If you’re the mother of a teen, and you and your husband are having marital difficulties, your teen already knows the marriage is in trouble. Here are some of the things they don’t need to hear:
“It’s all your fault.”
No, the divorce is not their fault. Their choice would be that the problems between the two of you be resolved quickly so they can deal with their own problems. The teen years are extremely stressful even when there are no more than the normal problems at home.
“Your father wouldn’t do this if he loved us.”
Their father isn’t divorcing them, he’s divorcing you. How much of an impact that will have on their day-to-day lives will depend on how well the two of you are able to agree on issues surrounding the divorce.
“You’re the only one I can talk to about this.”
Your child is not your best friend, your child is your child no matter how old or how mature he or she appears to be. Your child should not be privy to your emotional outpourings as you deal with divorce. If you need to unburden yourself, talk with a counselor or an impartial adult friend.

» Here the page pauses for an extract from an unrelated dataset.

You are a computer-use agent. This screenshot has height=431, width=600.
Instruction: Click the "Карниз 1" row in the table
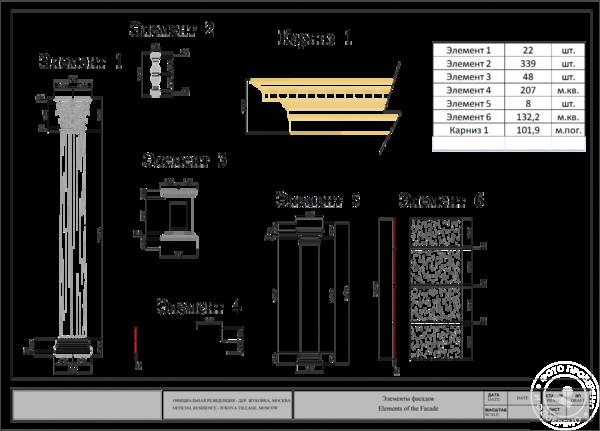468,129

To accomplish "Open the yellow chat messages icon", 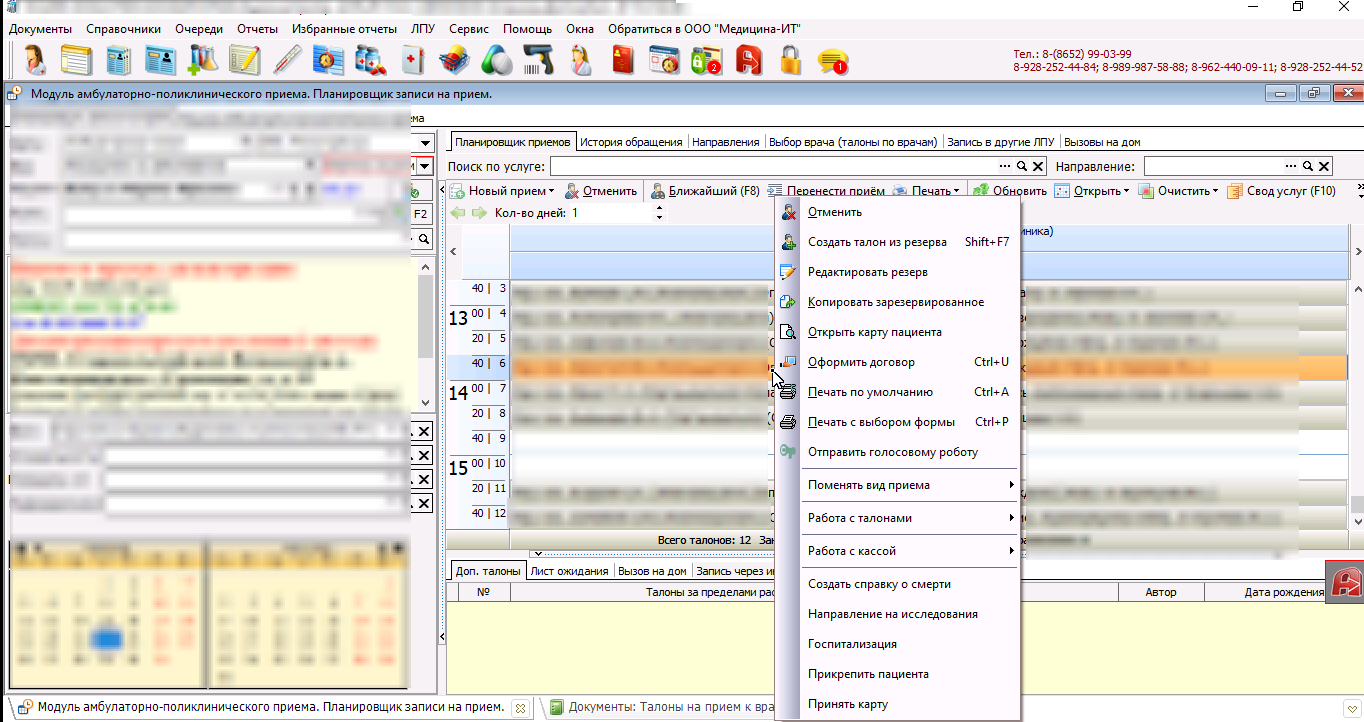I will tap(833, 62).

“If you love me, you won’t have anything to do with your father.”
Forcing your child to choose between the two of you will only put more stress on your child at an already stressful time. It’s your divorce, not your child’s. They aren’t losing a parent because of the divorce, their two parent home is being split into two homes each with a parent.

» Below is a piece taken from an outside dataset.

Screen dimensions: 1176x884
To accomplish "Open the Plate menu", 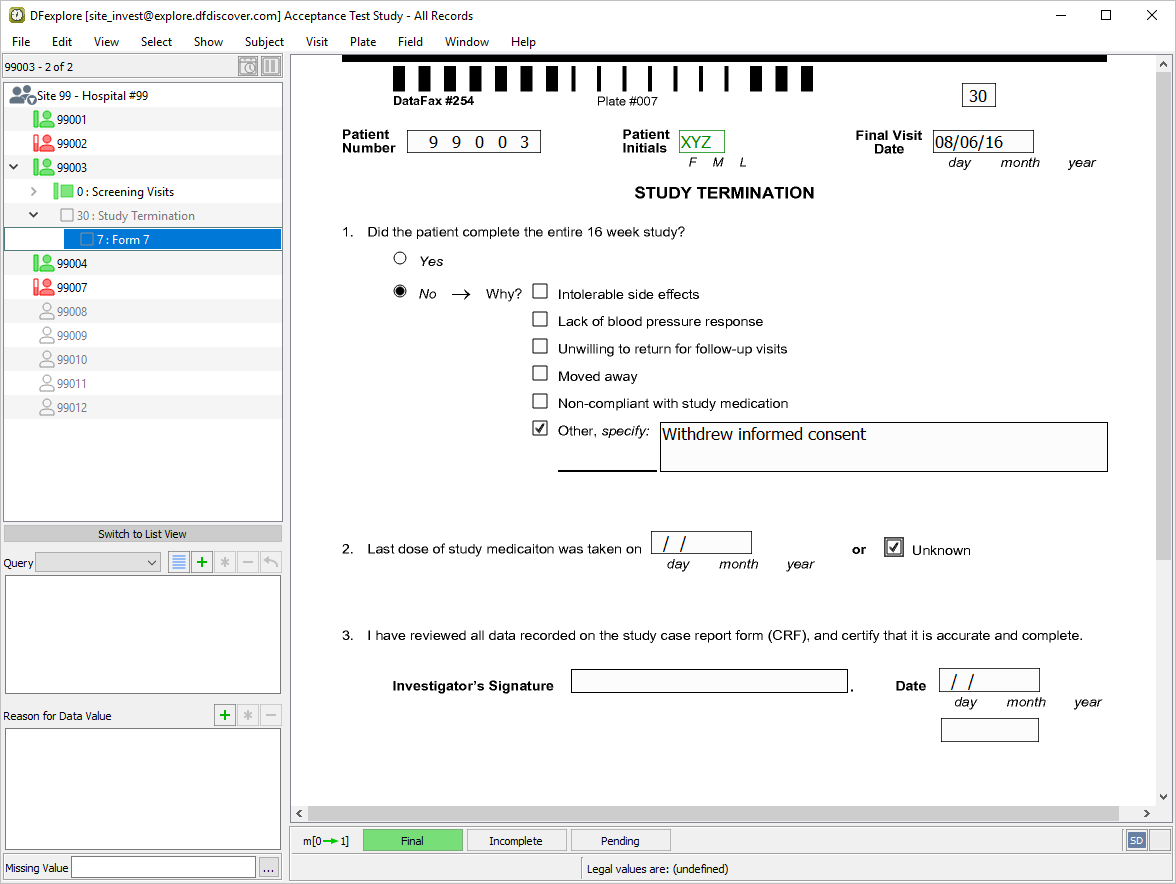I will (363, 42).
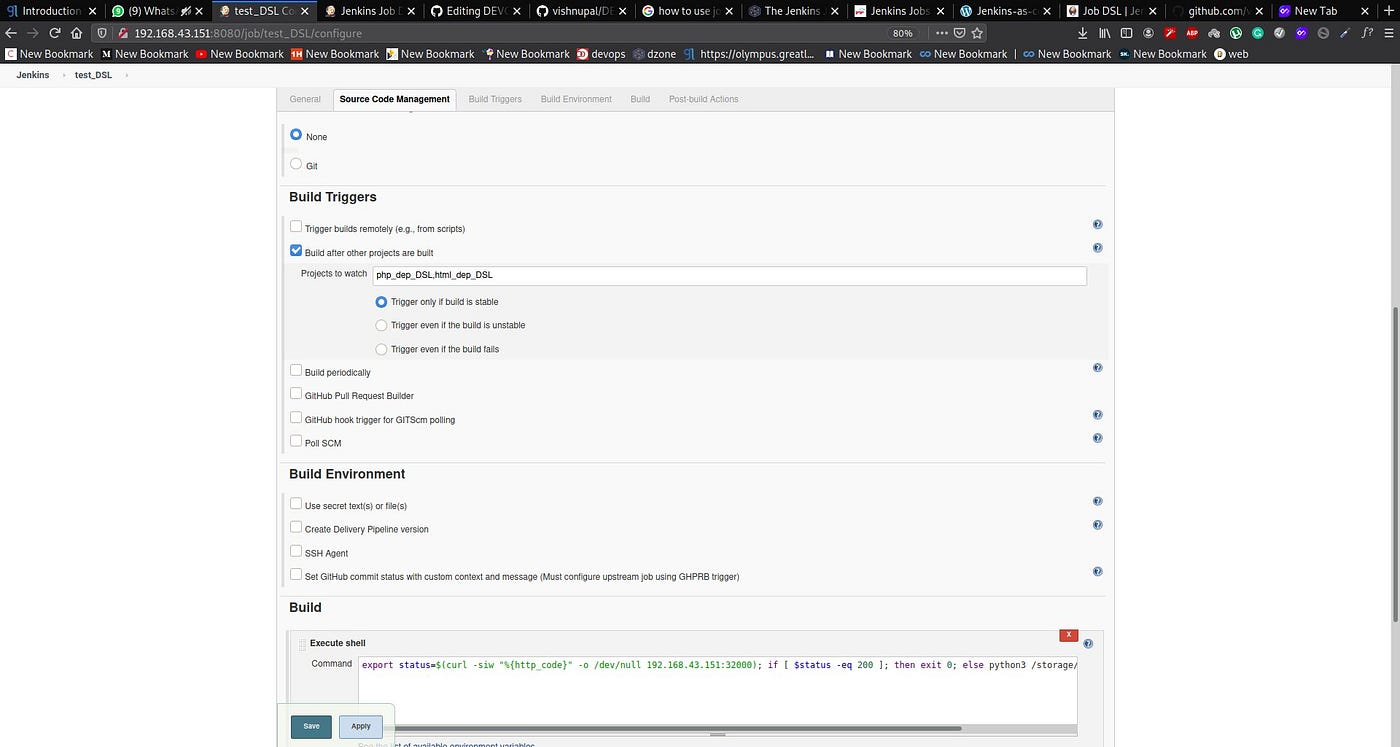Open the Grammarly extension
The image size is (1400, 747).
tap(1256, 32)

“How can you have anything to do with that woman!?”
As much you may hate someone who played a key role in the break up your marriage, if that person is part of your ex’s current life, she will probably also be a part of your child’s life. Let your child make his or her own decisions as far as how this relationship develops and don’t expect your child to feel the same anger as you do.
For simplicity this is written to mothers of teens but it just as easily applies to fathers.